I was searching how to do exactly this (multisig with one owner wallet always offline) and came across your post with the very useful link. I eventually got this to work...
To send a transaction, I guess I have to sign the transaction data with my offline wallet first, and then use that signature as input for execTransaction on my Gnosis safe
I tested the following on both Fantom (https://safe.fantom.network/) and Polygon (https://app.safe.global/) network safes and it works. The process is probably is either exactly the same or very similar for other networks:
Once you sign the transaction hash using the offline wallet by following the instructions on your link (on your offline machine), you transfer it somehow to your online machine running Metamask. Let's say that the signature is stored in a variable, offline_signature. Then you would do:
#python code
metamask_wallet = '0x...' #your metamask wallet address, which is required for transaction approval
final_signature = '0x000000000000000000000000' + metamask_wallet[2:] + '000000000000000000000000000000000000000000000000000000000000000001' + offline_signature.signature.hex()[2:]
print (final_signature)
final_signature looks weird, but it works on the Fantom and Polygon Gnosis Safe implementations (probably ethereum too); the way I came up with this was by submitting a real multisig transaction the 'normal' way, then figuring out how all the data is glued together to create the final sig that get passed to execTransaction
Now you can use the value of final_signature to call execTransaction with your metamask wallet.
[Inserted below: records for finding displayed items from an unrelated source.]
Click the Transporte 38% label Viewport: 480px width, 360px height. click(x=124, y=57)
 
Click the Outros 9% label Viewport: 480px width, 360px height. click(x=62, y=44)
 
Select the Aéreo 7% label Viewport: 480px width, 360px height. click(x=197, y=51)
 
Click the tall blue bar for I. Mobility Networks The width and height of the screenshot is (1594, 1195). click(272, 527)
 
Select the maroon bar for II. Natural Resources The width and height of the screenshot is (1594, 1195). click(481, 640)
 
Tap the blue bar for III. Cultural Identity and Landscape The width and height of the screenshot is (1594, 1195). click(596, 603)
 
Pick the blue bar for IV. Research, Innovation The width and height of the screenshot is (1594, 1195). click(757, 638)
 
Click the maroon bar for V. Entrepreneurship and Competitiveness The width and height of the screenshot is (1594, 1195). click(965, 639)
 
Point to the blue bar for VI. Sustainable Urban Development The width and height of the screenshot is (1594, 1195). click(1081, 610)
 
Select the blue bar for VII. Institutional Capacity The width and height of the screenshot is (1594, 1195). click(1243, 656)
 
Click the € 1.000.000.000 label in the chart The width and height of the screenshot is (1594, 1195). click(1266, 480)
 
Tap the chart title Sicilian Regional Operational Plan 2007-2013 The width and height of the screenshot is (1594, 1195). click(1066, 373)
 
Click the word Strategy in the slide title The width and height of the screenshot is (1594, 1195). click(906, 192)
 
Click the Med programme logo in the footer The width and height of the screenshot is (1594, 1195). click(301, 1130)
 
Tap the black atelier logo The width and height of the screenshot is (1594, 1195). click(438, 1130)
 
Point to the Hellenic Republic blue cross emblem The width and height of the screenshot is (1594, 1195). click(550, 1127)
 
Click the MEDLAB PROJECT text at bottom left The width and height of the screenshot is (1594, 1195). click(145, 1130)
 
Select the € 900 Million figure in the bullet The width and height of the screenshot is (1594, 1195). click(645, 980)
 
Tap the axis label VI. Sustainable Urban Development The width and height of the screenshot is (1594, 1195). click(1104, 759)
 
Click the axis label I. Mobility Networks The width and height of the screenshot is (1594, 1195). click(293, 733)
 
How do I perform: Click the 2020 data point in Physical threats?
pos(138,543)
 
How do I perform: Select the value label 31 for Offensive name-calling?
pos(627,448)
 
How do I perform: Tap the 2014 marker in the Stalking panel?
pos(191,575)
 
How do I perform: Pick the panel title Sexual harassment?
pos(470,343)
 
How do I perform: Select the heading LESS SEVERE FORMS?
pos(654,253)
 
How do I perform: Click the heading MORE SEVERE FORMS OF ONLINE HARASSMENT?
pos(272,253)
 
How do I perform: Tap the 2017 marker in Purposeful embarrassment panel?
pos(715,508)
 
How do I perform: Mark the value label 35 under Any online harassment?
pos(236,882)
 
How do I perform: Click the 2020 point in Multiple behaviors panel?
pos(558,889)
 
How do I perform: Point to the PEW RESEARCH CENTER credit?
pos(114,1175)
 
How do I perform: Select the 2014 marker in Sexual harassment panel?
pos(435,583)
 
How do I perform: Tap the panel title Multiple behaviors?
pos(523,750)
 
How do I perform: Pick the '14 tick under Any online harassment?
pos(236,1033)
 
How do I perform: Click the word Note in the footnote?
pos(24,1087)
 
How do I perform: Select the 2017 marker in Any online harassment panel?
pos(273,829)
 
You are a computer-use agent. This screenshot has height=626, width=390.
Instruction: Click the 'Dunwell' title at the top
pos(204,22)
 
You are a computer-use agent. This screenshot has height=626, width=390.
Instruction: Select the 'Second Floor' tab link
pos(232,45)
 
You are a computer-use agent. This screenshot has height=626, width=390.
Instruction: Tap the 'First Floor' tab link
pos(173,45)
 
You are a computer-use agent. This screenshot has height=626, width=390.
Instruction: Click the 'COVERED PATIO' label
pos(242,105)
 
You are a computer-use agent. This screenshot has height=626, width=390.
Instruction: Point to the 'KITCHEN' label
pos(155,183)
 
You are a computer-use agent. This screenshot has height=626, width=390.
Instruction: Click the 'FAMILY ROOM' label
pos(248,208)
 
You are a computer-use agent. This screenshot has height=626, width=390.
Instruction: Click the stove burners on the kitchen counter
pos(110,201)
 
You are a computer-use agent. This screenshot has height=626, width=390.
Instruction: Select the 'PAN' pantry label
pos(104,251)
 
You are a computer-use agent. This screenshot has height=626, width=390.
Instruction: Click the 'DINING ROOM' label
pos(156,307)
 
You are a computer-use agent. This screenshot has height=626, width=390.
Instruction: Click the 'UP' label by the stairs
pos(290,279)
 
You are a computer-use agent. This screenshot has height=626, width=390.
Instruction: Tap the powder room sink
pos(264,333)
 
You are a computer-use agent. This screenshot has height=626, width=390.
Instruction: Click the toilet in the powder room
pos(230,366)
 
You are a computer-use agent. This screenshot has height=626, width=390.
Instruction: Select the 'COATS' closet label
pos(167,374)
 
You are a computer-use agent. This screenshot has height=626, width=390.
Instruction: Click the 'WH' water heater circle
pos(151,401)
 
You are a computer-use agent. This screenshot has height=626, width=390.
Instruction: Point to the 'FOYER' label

There are couple ways you can call execTransaction on your safe contract. One easy way is to open your safe contract on the appropriate web-based blockchain explorer (e.g. ftmscan, etherscan)

Then you would click "Connect to Web3" (see red circle at top of image), connect your Metamask wallet, and manually enter the transaction values under "Write as Proxy". In this case I want to send 1 FTM from my safe contract to some arbitrary address.

Click 'Write', approve the transaction in Metamask, and it will execute.
To send a non-native token, you would need to change the data and to fields and also set the value field to zero when you call getTransactionHash and execTransaction. You can get the correct data and to fields by setting up the transaction in your safe for an arbitrary non-native token, then seeing what the values for those fields are in the Metamask window (without actually signing the request).
To go even further, another way you can call execTransaction is with python. In this case you would cut out Metamask. Notice in the first screenshot where it says "ABI for the implementation contract at ...". You'd go to that contract to get the ABI and bytecode for your safe, and then call execTransaction using the same data as was entered using the block explorer UI.